Не как наказание, не ответ на их поведение? Просто он так захотел?
В том и дело, что в последние дни это была вообще немотивированная агрессия, и они потеряли чувство контроля над ситуацией. Они ничего понять не могли. И когда он брызгал всем в лицо, Крестине (старшая сестра) стало плохо, и она начала задыхаться. Он это воспринял так, будто она притворяется. И он пытался ее мыть, и в это время еще и трогал ее. В общем, вел себя просто совсем… и они испугались.
Ангелина с Марией испугались за Крестину, потому что она теряла сознание в приступах паники, и они испугались, что когда-нибудь он или ее убьет, или их убьет, потому что он перестал себя контролировать. Это был основной триггер — они поняли, что он себя уже не контролирует, может случиться что угодно и они не в силах ничего предугадать. Ангелина еще очень переживала за то, что у Крестины был опыт суицида, и она боялась, что та что-то с собой может сделать.
Почему в отношении Михаила не завели дело посмертно?
А родственники не дали согласие. Нам бы хотелось поглубже исследовать, но в любом случае постановление об отказе в возбуждении уголовного дела в связи со смертью подсудимого, согласно которому следствие считает установленными все эти обстоятельства насилия, лежит в материалах дела.
А есть ли шанс, что девочки получат условный срок по новому обвинению?

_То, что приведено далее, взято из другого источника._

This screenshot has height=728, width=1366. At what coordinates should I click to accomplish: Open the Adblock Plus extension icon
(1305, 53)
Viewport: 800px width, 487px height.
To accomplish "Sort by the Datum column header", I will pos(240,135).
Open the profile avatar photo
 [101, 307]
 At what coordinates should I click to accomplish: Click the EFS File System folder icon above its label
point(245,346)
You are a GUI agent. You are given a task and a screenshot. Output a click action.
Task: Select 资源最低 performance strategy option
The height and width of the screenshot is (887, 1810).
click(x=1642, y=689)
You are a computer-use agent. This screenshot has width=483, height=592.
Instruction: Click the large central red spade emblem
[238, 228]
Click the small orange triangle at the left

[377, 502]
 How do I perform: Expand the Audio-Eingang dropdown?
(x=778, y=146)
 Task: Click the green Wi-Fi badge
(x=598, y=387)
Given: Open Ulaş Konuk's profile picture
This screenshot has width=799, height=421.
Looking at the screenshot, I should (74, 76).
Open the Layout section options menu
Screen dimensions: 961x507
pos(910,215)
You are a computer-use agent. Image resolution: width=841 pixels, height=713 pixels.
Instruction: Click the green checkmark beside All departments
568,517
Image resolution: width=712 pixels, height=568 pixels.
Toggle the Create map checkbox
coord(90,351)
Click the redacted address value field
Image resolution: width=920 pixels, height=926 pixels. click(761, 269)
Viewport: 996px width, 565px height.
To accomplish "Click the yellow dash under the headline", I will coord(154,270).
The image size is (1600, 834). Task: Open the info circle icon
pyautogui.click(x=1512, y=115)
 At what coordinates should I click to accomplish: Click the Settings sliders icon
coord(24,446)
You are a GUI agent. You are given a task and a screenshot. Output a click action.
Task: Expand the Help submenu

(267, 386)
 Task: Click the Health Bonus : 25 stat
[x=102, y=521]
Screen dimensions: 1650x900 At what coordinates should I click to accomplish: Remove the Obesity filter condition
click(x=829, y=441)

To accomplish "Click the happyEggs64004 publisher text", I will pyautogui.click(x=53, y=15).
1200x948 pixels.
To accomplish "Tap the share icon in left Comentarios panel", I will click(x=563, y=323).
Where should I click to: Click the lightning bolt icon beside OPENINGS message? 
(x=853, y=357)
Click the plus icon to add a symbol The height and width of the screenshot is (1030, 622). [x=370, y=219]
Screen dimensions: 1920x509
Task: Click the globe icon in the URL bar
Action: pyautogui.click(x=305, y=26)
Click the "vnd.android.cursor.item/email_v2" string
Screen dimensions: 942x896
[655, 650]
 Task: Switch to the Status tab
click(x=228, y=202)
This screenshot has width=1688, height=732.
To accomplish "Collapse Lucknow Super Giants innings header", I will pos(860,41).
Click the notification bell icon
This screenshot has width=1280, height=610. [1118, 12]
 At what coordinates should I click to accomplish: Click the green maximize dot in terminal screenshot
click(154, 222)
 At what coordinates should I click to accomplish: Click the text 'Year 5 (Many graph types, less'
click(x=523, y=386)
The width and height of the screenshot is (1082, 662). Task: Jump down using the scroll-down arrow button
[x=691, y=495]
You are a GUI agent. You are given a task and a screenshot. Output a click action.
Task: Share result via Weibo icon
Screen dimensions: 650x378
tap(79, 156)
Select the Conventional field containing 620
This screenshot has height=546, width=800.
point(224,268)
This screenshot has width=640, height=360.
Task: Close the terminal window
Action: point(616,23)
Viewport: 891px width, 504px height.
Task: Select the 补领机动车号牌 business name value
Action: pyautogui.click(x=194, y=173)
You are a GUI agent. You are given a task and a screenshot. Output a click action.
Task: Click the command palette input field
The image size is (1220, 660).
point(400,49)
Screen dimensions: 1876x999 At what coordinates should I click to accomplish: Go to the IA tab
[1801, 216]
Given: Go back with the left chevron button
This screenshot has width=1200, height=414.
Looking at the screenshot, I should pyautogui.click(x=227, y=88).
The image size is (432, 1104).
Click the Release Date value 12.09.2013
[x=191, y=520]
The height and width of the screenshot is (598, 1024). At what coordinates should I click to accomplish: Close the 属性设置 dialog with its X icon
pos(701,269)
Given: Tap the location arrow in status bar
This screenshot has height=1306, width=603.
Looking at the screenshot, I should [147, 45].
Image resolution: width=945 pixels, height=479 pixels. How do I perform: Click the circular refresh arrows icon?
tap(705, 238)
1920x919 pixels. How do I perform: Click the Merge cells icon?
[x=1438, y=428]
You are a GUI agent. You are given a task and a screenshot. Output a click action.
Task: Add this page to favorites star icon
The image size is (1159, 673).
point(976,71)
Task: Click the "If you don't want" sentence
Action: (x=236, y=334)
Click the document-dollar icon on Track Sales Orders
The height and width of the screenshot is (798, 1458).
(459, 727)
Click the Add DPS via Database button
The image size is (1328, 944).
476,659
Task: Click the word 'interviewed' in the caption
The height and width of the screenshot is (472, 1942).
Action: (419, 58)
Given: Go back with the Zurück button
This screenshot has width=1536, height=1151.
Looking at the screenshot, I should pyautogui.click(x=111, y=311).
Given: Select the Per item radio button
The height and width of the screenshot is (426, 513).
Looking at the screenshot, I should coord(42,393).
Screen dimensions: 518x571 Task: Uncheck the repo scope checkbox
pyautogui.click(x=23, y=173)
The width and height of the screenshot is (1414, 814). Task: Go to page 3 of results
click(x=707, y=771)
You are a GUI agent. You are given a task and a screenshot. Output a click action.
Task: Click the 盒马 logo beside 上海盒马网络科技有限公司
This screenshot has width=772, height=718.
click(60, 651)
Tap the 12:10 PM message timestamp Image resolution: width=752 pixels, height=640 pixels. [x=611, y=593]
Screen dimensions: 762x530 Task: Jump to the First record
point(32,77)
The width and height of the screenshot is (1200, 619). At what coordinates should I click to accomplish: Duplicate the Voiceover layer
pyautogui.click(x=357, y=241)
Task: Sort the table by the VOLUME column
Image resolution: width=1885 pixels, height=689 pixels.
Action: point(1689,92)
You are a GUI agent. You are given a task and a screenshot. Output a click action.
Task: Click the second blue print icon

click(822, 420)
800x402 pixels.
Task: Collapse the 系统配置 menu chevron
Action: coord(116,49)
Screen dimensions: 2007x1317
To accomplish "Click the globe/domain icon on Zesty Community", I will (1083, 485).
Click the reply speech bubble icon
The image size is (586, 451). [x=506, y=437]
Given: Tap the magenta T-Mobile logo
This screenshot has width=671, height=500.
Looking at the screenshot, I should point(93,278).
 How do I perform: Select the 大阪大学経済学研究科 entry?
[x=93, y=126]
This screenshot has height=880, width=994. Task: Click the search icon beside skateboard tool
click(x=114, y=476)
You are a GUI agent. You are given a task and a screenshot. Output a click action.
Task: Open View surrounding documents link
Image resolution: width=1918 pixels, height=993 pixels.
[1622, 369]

Это как гадать на кофейной гуще.
Правильно ли говорить, что защита настаивает на необходимой обороне, потому что было длительное насилие?
Да, мы говорим, что насилие имело пролонгированный характер, оно было продолжаемым, оно не останавливалось, оно лишь приостанавливалось на какие-то периоды — когда он ел, спал, был занят другими делами. Но само по себе насилие и, грубо говоря, противоправные действия продолжались во времени. И весь этот период времени у девочек было право защищаться, когда у них были силы, возможность. То есть момент этой обороны они выбирали, когда чувствовали, что эта оборона возможна. Очевидно, что они не могли обороняться, когда он непосредственно на них нападал. Потому что он здоровенный мужик, и любая оборона в этой ситуации для них закончилась бы печально. Три маленьких девчонки, они бы с ним не справились никогда — ни с ножом, ни с чем.
Это дело может повлиять на дела о домашнем насилии в будущем?
Вообще вся эта история повлияла на отношение общества к домашнему насилию. Дел о домашнем насилии громких в последнее время достаточно много. Дело Хачатурян — просто пример того, как долгие годы человек может просто уничтожать своих детей у всех на глазах, но всем нет дела.
Дело Маргариты Грачевой, которой муж отрубил кисти, дело сестер Хачатурян — эти дела могут ускорить принятие закона о домашнем насилии?
Сложно сказать. Все эти годы всем хочется от меня услышать, что все эти дела помогут принять закон о домашнем насилии. Было время, когда мне тоже так казалось, но за делом Грачевой шло дело Вербы, за делом Вербы шло дело Хачатурян. А закон все не принимается и не принимается. И ты сидишь думаешь, сколько еще нужно убитых и покалеченных женщин, чтобы принять закон.
Сейчас законопроект о домашнем насилии как-то обсуждается?
Да никак, ничего не происходит. Нам же сказала Валентина Матвиенко — как победим коронавирус, так сразу обсудим.